But back to the events of this evening. I was thirty feet from white truck and the throngs of hungry students before I realized that the shutters were shut and the signs were down. This was the scene in the photo above, an officer citing some remote ordinance about serving food at a T-intersection for more than thirty minutes in a residential zone. My first reaction was internal satisfaction that Kogi would get punished in a karmic way after its poor treatment of a fellow blogger. But my attention snapped back into the current moment when a Kogi groupie ran up to the driver excitedly. "You can park around the corner. I just checked and it's fine to park there in ten minutes. Wait, let me double-check with the cop." He runs over to the police car, swaps a few phrases, then comes back nodding his head in hopeful affirmation. The line of young men and women behind me gather in unison, like some sort of freedom march for the legal union of short-rib to tortilla. They turn the corner and camp a strip of curb for their beloved truck.

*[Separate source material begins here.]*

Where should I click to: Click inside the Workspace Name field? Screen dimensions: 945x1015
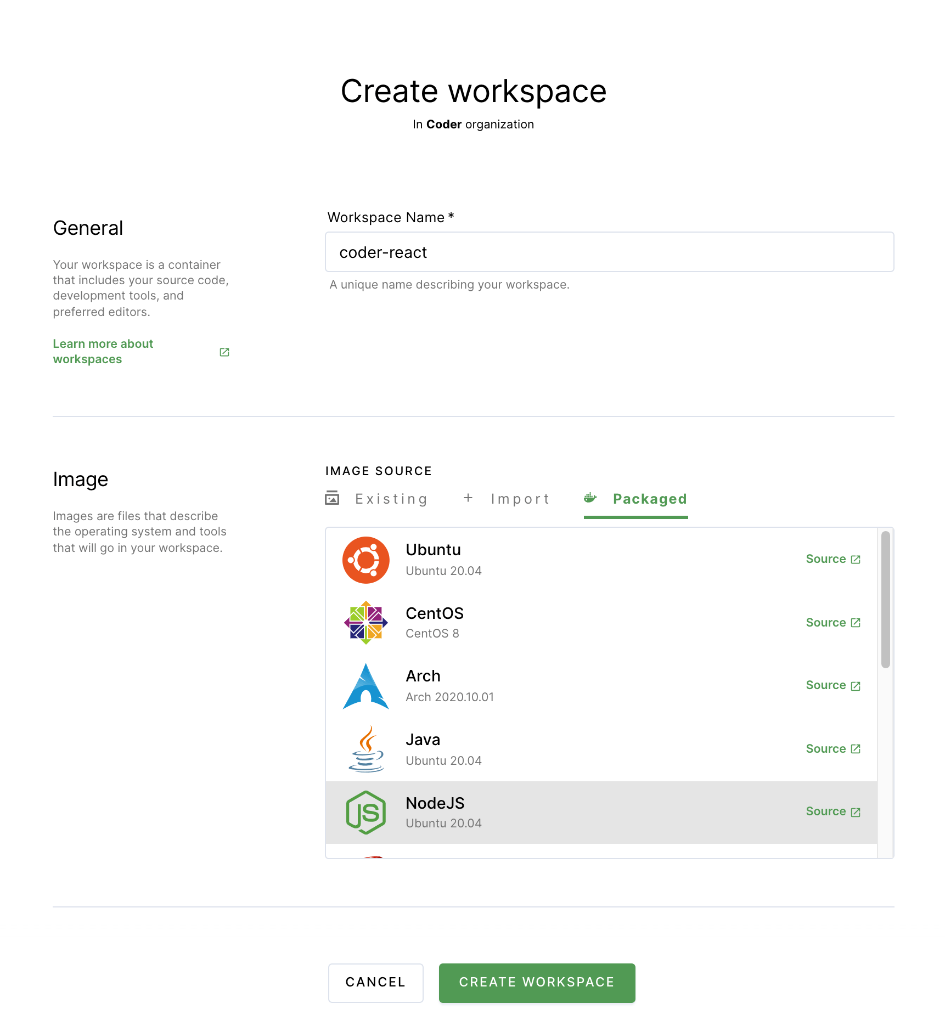pos(609,252)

This whole scene was oddly surreal to me. In most cases, I'd be one of those kids. Food has become such a peculiar fascination for me that it wouldn't be far-fetched for me to chase Kogi across town. However, given the opportunity to look in from the outside, those students looked ridiculous. Suddenly, all the images of food porn paparazzi (myself included) swarming a dish came to mind. It's funny to imagine the scene, and I can easily see why people are so vocal against the food blogging surge. We really just take ourselves too seriously. I'm not trying to cast doubt on the passion of any of my fellow foodies, but have we gotten so carried away in this journalistic hobby that we've lost sight of what brought us into it in the first place? I've been tempering my blogging as of late with my impending departure looming overhead. And I'll tell you, it's been nice just eating for the sake of eating, without notepad in hand or camera around my neck.


Poor groupies waiting there for a truck that never came

Despite the attention paid by the customers in preparing a truck stop, Kogi actually turns the opposite direction and drives away. I laugh to myself and walk back to my apartment to twitter share the ticketing picture. Half an hour later, I take a peek outside; there are still a dozen or so people hovering over that curb with fingers crossed. At the head of the pack--the guy who checked the street signs and cleared the location with the cop. He was looking down at his shoes, stomach probably growling. The light changed and his head perked up--the knock-off Calbi truck just drove down the street.

There's only one word to describe all of this: delicious.